Venimos de celebrar la Pascua. El Señor Resucitado se hace presente una y otra vez, nos visita y se hace compañero de camino. Nos recuerda que no estamos abandonados ni caminamos errantes: “Mirad que yo estoy con vosotros cada día, hasta el fin del mundo” (Mt 28,20). En el hoy de la fe, somos la comunidad de los discípulos reunidos al anochecer de aquel día, “además de María, la madre de Jesús” (cf. Hch 1,13-14), a la espera de un nuevo Pentecostés: “El Espíritu Santo, que enviará el Padre en mi nombre, será quien os lo enseñe todo y os vaya recordando todo lo que os he dicho” (Jn 14,26).

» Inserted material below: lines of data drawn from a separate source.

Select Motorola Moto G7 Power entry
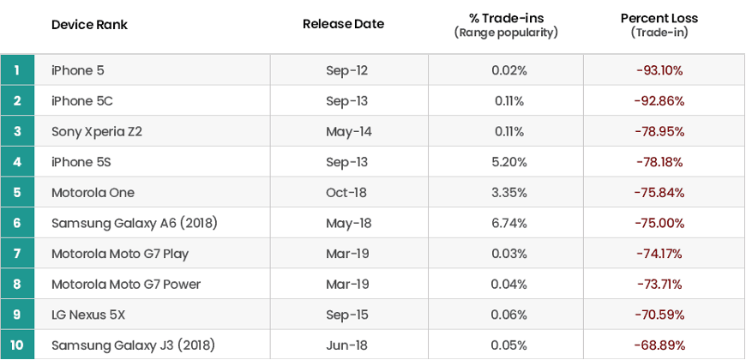Image resolution: width=746 pixels, height=360 pixels. pos(125,285)
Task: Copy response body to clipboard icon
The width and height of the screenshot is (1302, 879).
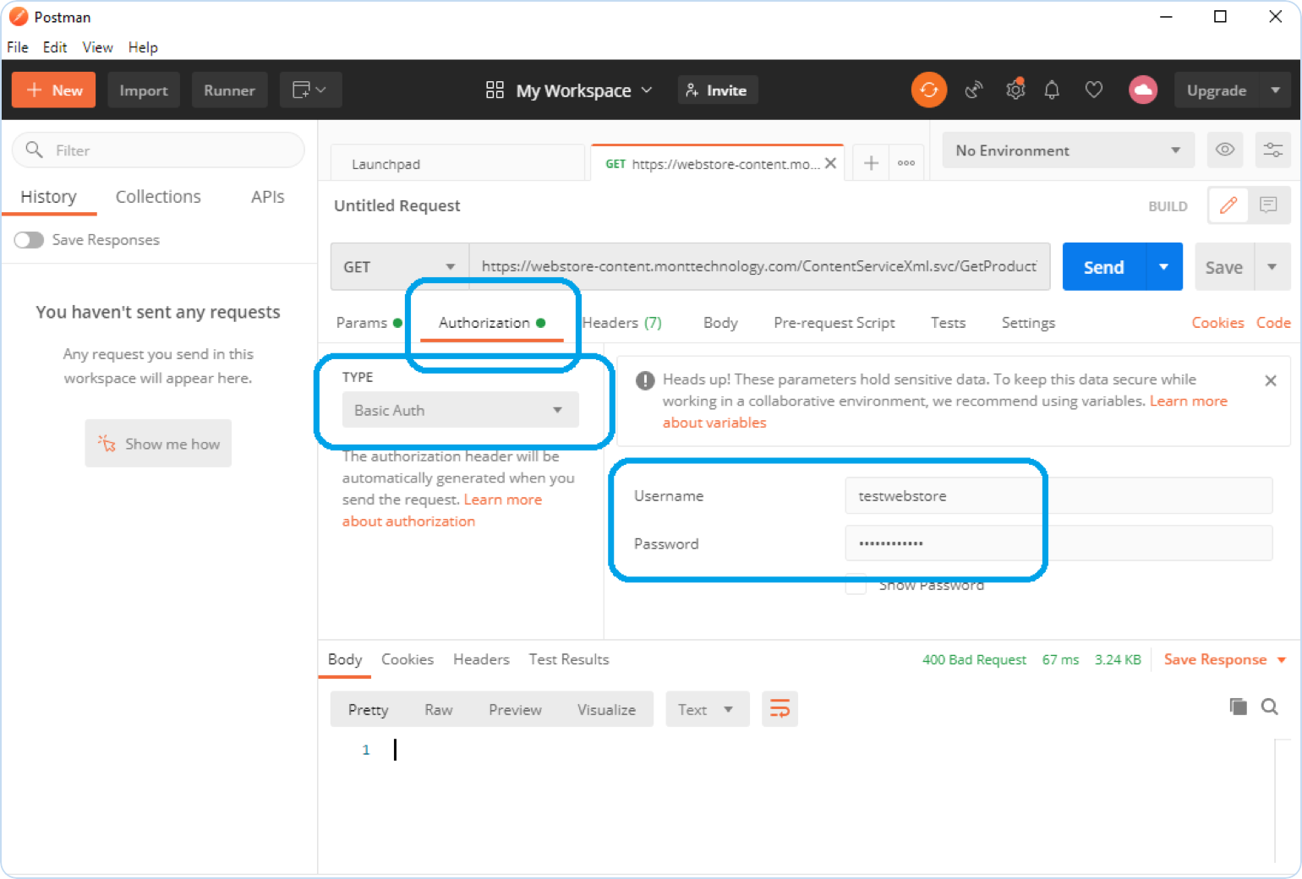Action: coord(1238,707)
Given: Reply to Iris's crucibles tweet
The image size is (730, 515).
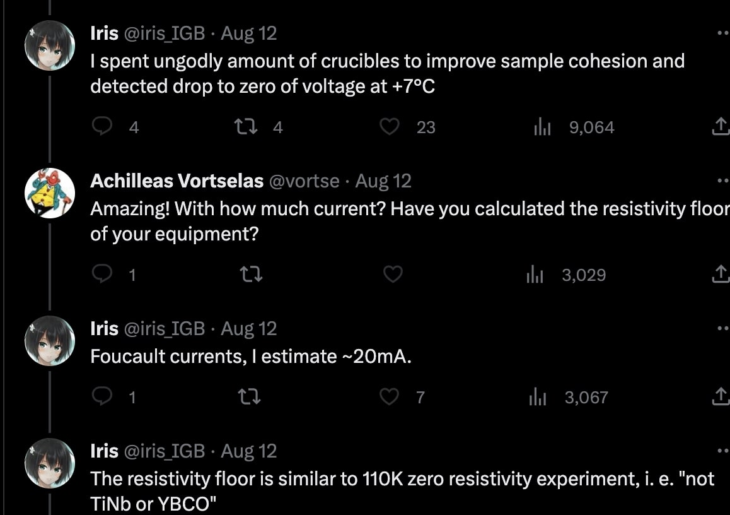Looking at the screenshot, I should [101, 127].
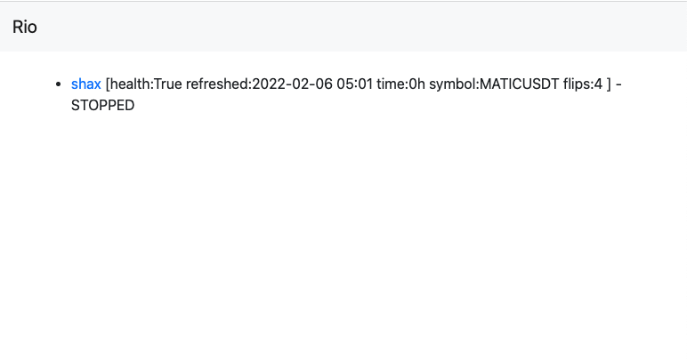The width and height of the screenshot is (687, 360).
Task: Click the symbol:MATICUSDT text
Action: coord(494,84)
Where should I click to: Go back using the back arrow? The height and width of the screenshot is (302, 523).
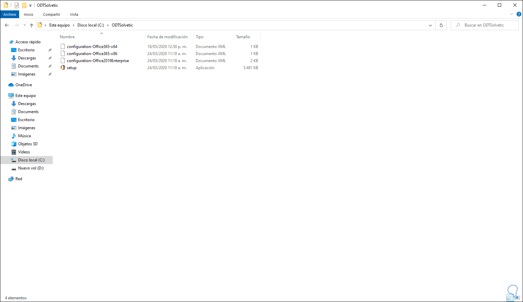pos(7,25)
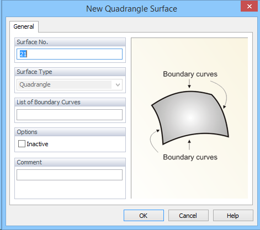Click the upper Boundary curves label

pyautogui.click(x=190, y=74)
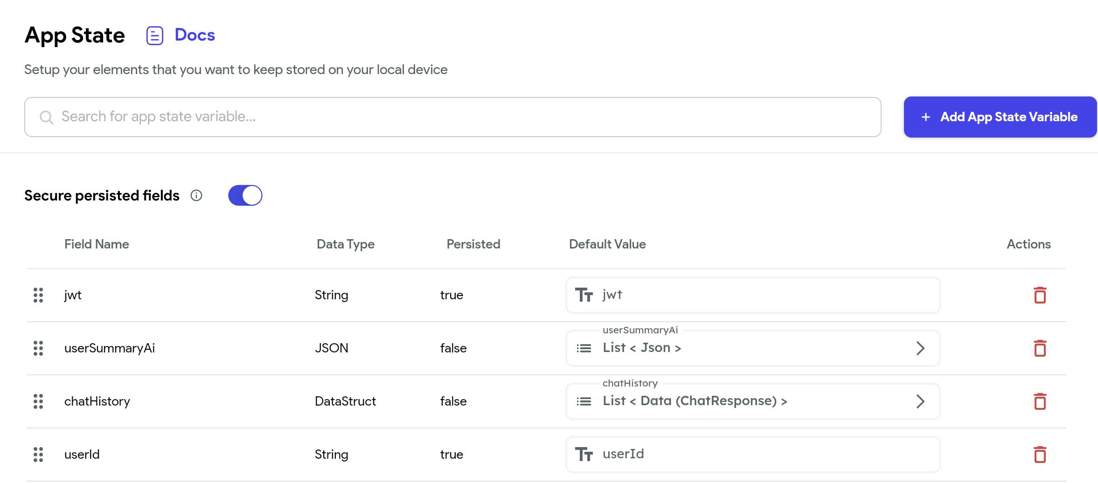Image resolution: width=1098 pixels, height=483 pixels.
Task: Click drag handle beside userSummaryAi
Action: pyautogui.click(x=38, y=348)
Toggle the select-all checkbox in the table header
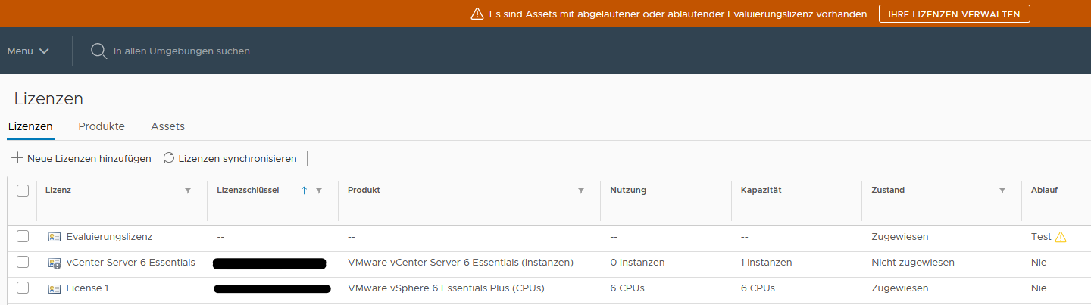 coord(23,191)
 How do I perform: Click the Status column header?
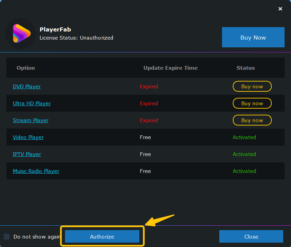246,68
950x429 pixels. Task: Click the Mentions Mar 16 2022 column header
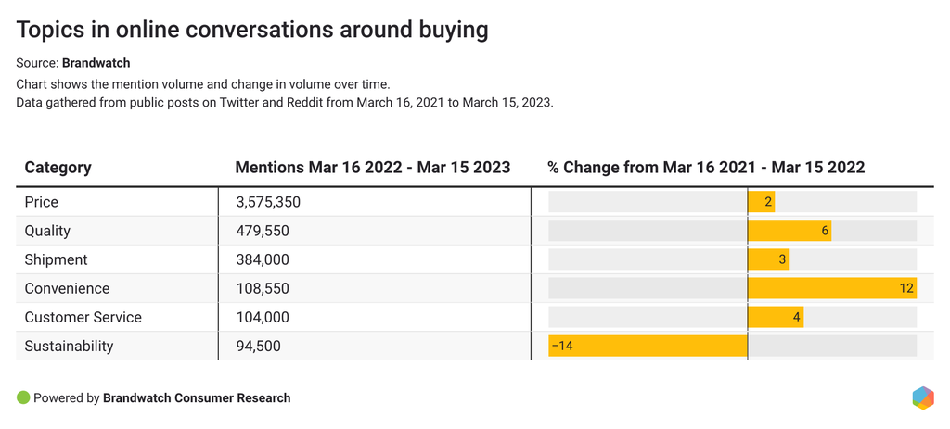point(372,168)
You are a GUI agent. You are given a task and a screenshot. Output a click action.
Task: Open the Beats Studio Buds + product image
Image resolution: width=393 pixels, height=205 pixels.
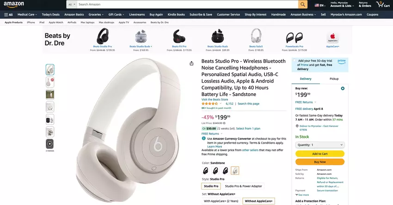pos(141,37)
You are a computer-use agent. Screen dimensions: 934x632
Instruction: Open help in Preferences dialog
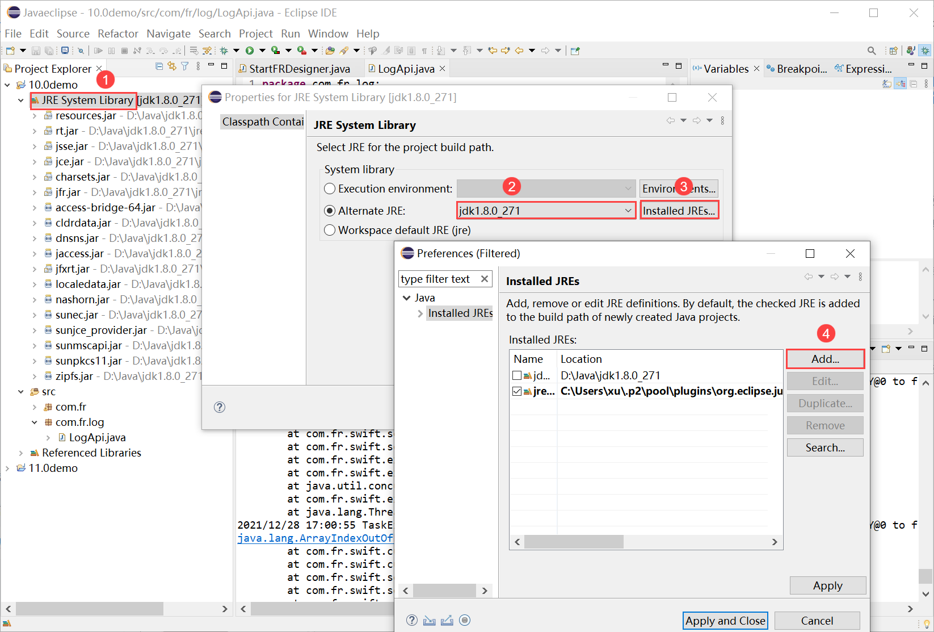click(412, 621)
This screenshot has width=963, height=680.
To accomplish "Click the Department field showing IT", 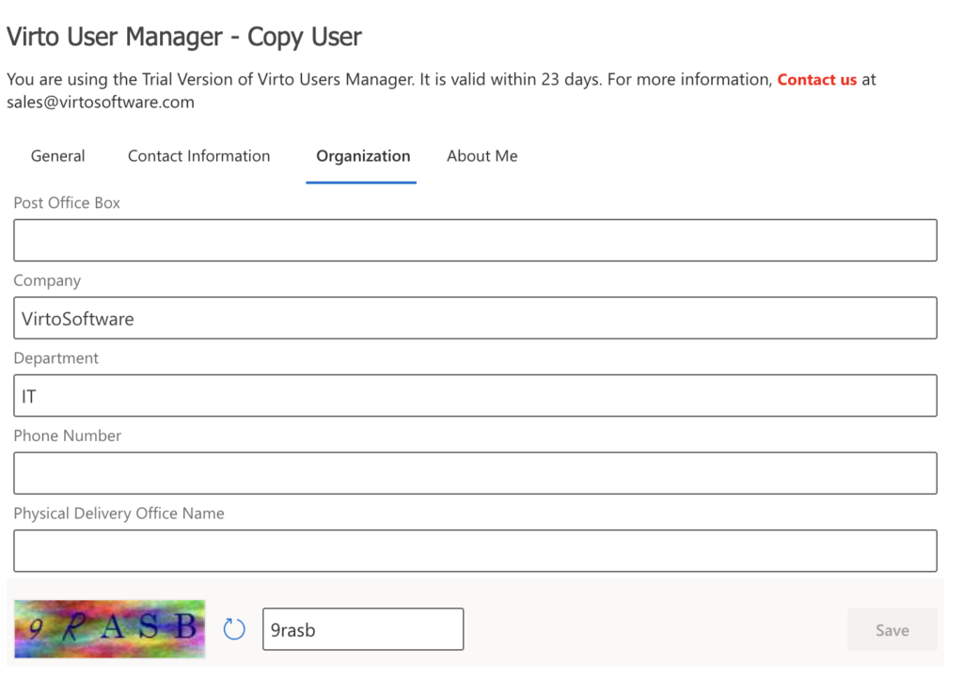I will pos(475,395).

Sin duda vuestra clausura, “lugar de la intimidad de la Iglesia esposa” y “signo de la unión exclusiva de la Iglesia esposa con su Señor, profundamente amado”, y el silencio, como elemento necesario que “posibilita la escucha y la ruminatio de la Palabra”, son realmente habitados por la presencia del Amor. Así, el silencio y la soledad, distintivos de la vida contemplativa, serán el espacio privilegiado para escuchar lo que el Señor sigue diciendo, y también el lugar de la espera del Espíritu para que suscite un nuevo Pentecostés en el interior de cada corazón y de cada comunidad, queridos miembros de vida contemplativa, a los que recordamos con la mayor estima y con sentimientos de gratitud en esta Jornada anual.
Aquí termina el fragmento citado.